Abiding Memory 2: Viennese Waltz Chicks
Was it really the music of Johann Strauss II that touched my heart, or did I have a kiddy-crush on these lovely musicians? I’m well over the Strauss now, anyway, but here’s the piece that particularly sticks in my mind from that holiday:
Abiding Memory 3: The Olympic Flame
There was a great deal of excitement when word went around that the Olympic flame, doing a circuitous route from Athens to Munich via several Balkan/Eastern European countries, would be staying outside OUR hotel, The International in Golden Sands, for the night.
We had rooms overlooking the front. I am pretty sure I joined my parents on their balcony to watch the excitement unfold.
A crowd within and without the hotel, pregnant with anticipation.
Then cries from within and without:
Es kommt…Sie kommen…Hier kommt es…
…that sort of thing. The vast majority of tourists in Golden Sands in those days were East Germans.
The torch bearer ran up some steps, ignited the “eternal flame cauldron” where the Olympic flame was to repose for the night, stepped back down to the sound of tumultuous cheering and applause…
…while the Olympic flame petered out in the cauldron.
There was a rapid inspection and rejigging of the cauldron, then the ceremony was repeated, this time successfully.
I was just shy of 10 and was already aware that Santa doesn’t exist. Now I learnt that the Olympic flame is not as eternal as the authorities would have us believe.
Bird’s Eye View Of A Nudist Beach
Thanks to Steve, I have recovered another wonderful memory of this holiday.

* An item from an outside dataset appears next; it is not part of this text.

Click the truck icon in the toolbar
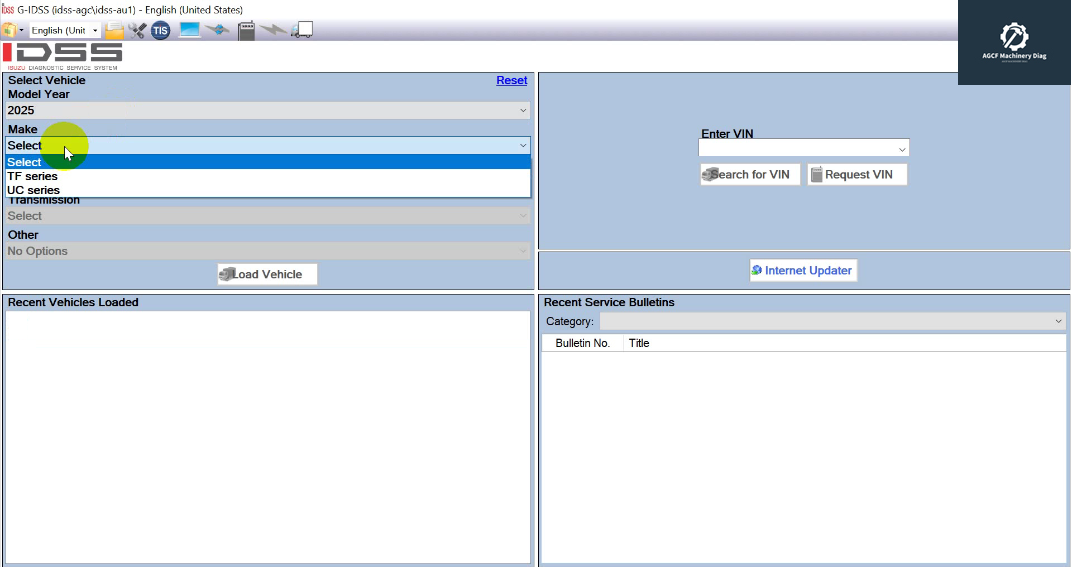Image resolution: width=1071 pixels, height=567 pixels. click(302, 30)
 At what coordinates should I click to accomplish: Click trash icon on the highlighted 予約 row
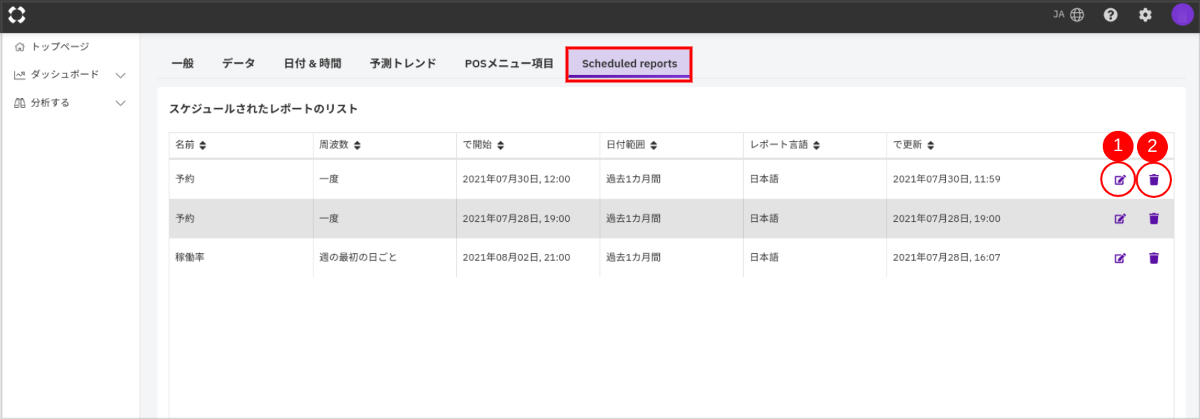[1154, 219]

We all had rooms with excellent views overlooking the seafront. But Steve’s room, at one end of the hotel, had an especially splendid view. It overlooked a sectioned-off nudist beach.
Steve, very kindly, shared this world of wonders with me. We would sneak off to Steve’s room whenever the opportunity arose, to have an ogle and a giggle. Steve was around 11, I was coming up to 10 – I’m pretty sure neither of us had a clue what we were ogling at or where all those moving parts might go.
Fortunately for genteel readers, I have no images from that aspect of the holiday and am averse to Googling “1970s East German nudist sunbathers” for fear of the dreadful dark recesses of the internet that such a search might reach.
However, the image of dad, above (modestly attired in shorts, of course) gives a sense of the size and scale of the (mostly) East German gentlemen who frequented that beach. And I have managed to find a similarly modest but suitably scaled East German woman shot …
Anyway, I do now recall that my mum liked to dine out on this story for quite a while. Apparently both sets of parents wondered why Steve and I seemed so keen to sneak off to Steve’s room. I fear that it was me that blew our cover in this innocent yet guilty secret pursuit, by asking to borrow dad’s binoculars.
The parents worked us out, caught us out, made light of it and shared in the humorous side of this story. Dad taught me that quality rather than quantity is what matters when observing the human form, a lesson that has served me well in art and in life.